- Directions -
In the discussion thread below, what causes the panic when record batches are produced?

- Document passage -
============================================================
Arguably, we would need to augment the primary_key functionality of Schema, which would create big problems in iox.
Changes required extend to the mutable_batch and arrow_util crates for supporting a new data type would be challenging to implement while not being relevant to us in influxdb3, and would therefore be introducing changes to iox for no immediate reason.
I believe the changes need to account for nullability, which is a property that we really don’t want this field to have, and also makes things tricky w.r.t. the first bullet point.

It may be possible that we extend the data model with a new field type to support the fixed size binary array. It would just be a field, though, so I don't know that this gives us much improvement over what we are doing now by storing it as a String field.

I need to better understand how deeply embedded the schema::Schema is in the querying side of things to decide if (2.) or (3.) are worth considering. Specifically:

[ ] What pieces of functionality does the Schema provide other than the ability to produce record batches as it is doing for the TableBuffer?
[ ] Would supplanting the use of schema::Schema with something else hinder our ability to rely on iox_query for the SQL/InfluxQL query planning code that we currently rely on?
[ ] How much work would (2.) entail?

pauldix commented 5 months ago

I think option #3 should be easy enough to implement. Have a look at my test indexing branch, I produce a record batch with a projected schema here: https://github.com/influxdata/influxdb/blob/pd/buffer-indexed/influxdb3_write/src/write_buffer/table_buffer.rs#L223-L224

You could inject whatever schema you want when you're putting together the record batch.

The only problem with _series_id being a field is that we want any deduplication to use that and time, not the tags. But that change would absolutely require big changes to iox_query to work that way. So in advance of that maybe using a field for _series_id would work. It's possible to get the query engine to not dedupe by having the buffer chunk return false here: https://github.com/influxdata/influxdb/blob/8f59f935c5961297d9cffc3a18f2bd8d78b36f44/influxdb3_write/src/chunk.rs#L44-L46

hiltontj commented 5 months ago

@pauldix - there is something I overlooked: although it is not too hard to add support to our TableBuffer for the FixedSizeBinary data type to allow writes, the reason for the panic when producing record batches is because I am still initializing the column for _series_id as a String. That happens here: https://github.com/influxdata/influxdb/blob/8f59f935c5961297d9cffc3a18f2bd8d78b36f44/influxdb3_write/src/write_buffer/mod.rs#L547

However, because there is no ColumnType, i.e., InfluxColumnType, for the byte array, we don't have a way to initialize it correctly. Adding it as a field might be a shortcut solution then.

Either way, I will likely spend a bit more time understanding the current Schema, but will then try out the schema projection approach you linked there, and see where I can get with that before trying to extend the InfluxColumnType again.

pauldix commented 5 months ago

Yeah, you wouldn't do a projection, but just construct a new ArrowSchema struct and insert the series id column into it.
============================================================
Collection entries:

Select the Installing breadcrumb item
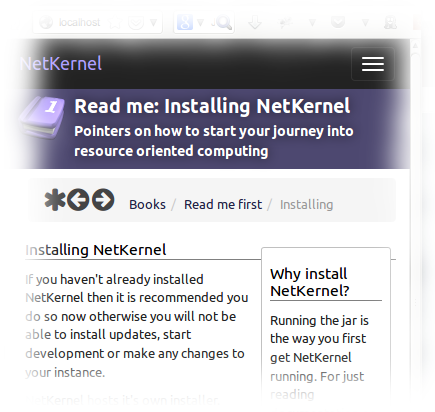 coord(306,204)
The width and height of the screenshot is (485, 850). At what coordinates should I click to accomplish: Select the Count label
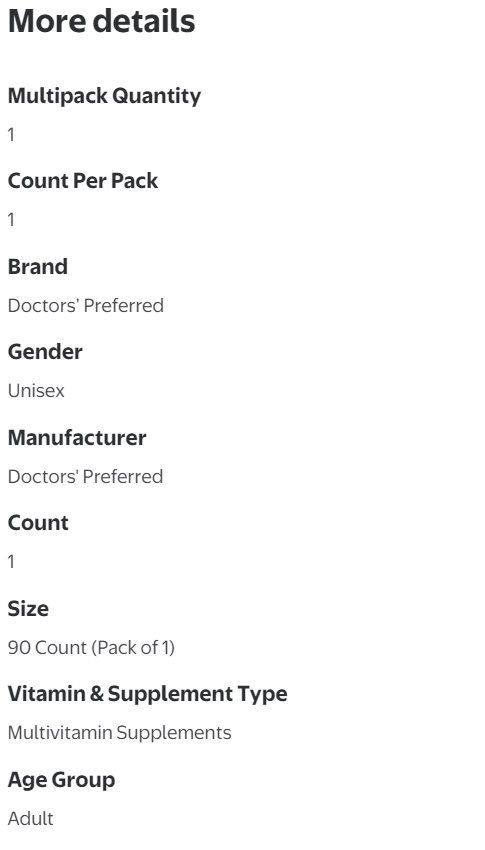click(x=38, y=523)
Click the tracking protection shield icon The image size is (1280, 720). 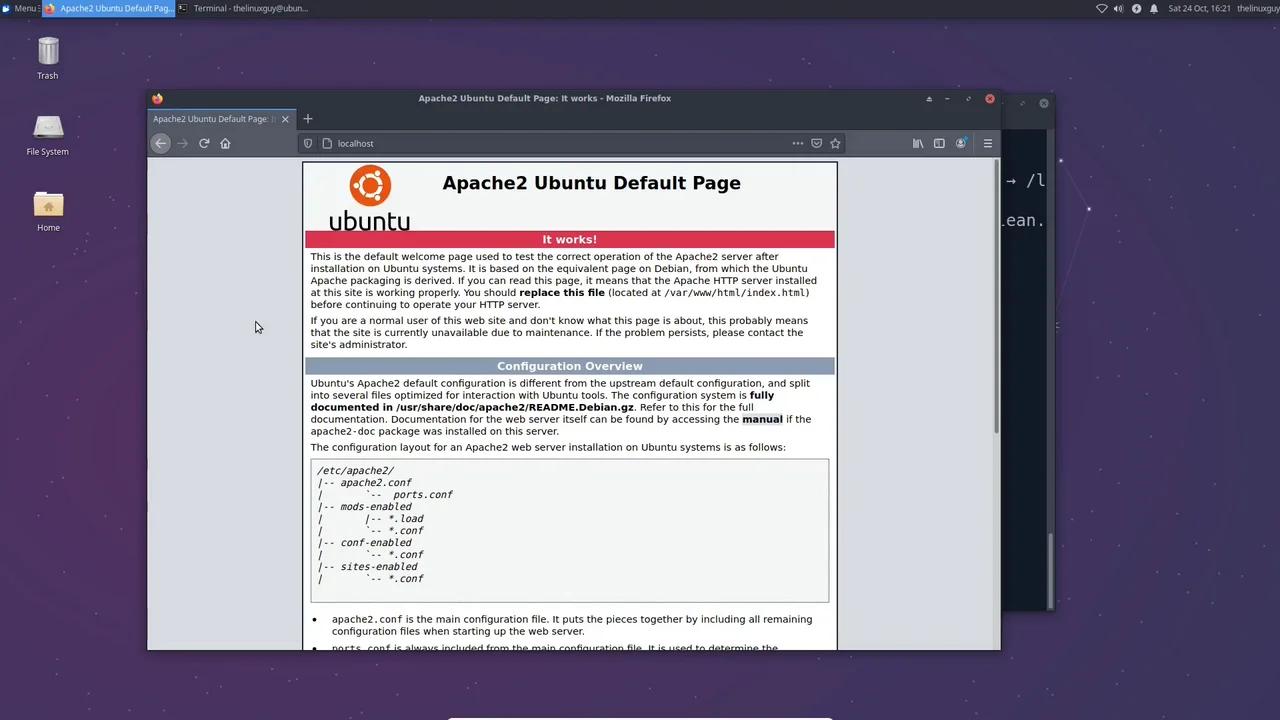308,143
============================================================
- Written answer -
The column for _series_id is still being initialized as a String.